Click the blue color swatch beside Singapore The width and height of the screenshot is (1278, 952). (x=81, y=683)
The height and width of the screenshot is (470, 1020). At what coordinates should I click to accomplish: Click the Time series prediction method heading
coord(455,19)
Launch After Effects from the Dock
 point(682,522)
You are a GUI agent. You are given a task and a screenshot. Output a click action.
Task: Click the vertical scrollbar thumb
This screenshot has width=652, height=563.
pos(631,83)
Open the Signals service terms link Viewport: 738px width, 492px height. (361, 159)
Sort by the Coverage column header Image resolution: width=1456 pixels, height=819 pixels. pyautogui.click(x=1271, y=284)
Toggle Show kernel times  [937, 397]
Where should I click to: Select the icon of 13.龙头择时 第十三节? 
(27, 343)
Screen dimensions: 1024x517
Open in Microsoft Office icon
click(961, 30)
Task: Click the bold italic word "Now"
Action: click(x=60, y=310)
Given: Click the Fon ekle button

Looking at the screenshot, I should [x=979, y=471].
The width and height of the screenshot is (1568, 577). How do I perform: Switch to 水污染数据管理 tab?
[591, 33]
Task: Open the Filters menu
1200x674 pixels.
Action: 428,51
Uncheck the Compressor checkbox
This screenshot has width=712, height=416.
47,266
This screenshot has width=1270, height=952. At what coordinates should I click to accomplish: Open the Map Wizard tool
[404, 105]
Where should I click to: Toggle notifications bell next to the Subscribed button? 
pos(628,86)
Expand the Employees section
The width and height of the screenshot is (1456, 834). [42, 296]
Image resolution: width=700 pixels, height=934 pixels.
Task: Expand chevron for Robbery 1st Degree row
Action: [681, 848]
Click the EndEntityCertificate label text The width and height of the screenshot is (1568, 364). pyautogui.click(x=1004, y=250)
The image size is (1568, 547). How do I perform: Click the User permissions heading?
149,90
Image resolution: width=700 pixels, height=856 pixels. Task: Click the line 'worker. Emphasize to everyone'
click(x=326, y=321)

--------

__PROBLEM REQUIREMENTS__:
Please retype all of the lines above exactly as they stand.

__TASK SOLUTION__:
Click the blue color swatch beside Singapore The width and height of the screenshot is (1278, 952). (x=81, y=683)
The height and width of the screenshot is (470, 1020). At what coordinates should I click to accomplish: Click the Time series prediction method heading
coord(455,19)
Launch After Effects from the Dock
 point(682,522)
You are a GUI agent. You are given a task and a screenshot. Output a click action.
Task: Click the vertical scrollbar thumb
This screenshot has width=652, height=563.
pos(631,83)
Open the Signals service terms link Viewport: 738px width, 492px height. (361, 159)
Sort by the Coverage column header Image resolution: width=1456 pixels, height=819 pixels. pyautogui.click(x=1271, y=284)
Toggle Show kernel times  [937, 397]
Where should I click to: Select the icon of 13.龙头择时 第十三节? 
(27, 343)
Screen dimensions: 1024x517
Open in Microsoft Office icon
click(961, 30)
Task: Click the bold italic word "Now"
Action: click(x=60, y=310)
Given: Click the Fon ekle button

Looking at the screenshot, I should [x=979, y=471].
The width and height of the screenshot is (1568, 577). How do I perform: Switch to 水污染数据管理 tab?
[591, 33]
Task: Open the Filters menu
1200x674 pixels.
Action: 428,51
Uncheck the Compressor checkbox
This screenshot has width=712, height=416.
47,266
This screenshot has width=1270, height=952. At what coordinates should I click to accomplish: Open the Map Wizard tool
[404, 105]
Where should I click to: Toggle notifications bell next to the Subscribed button? 
pos(628,86)
Expand the Employees section
The width and height of the screenshot is (1456, 834). [42, 296]
Image resolution: width=700 pixels, height=934 pixels.
Task: Expand chevron for Robbery 1st Degree row
Action: [681, 848]
Click the EndEntityCertificate label text The width and height of the screenshot is (1568, 364). pyautogui.click(x=1004, y=250)
The image size is (1568, 547). How do I perform: Click the User permissions heading?
149,90
Image resolution: width=700 pixels, height=856 pixels. Task: Click the line 'worker. Emphasize to everyone'
click(x=326, y=321)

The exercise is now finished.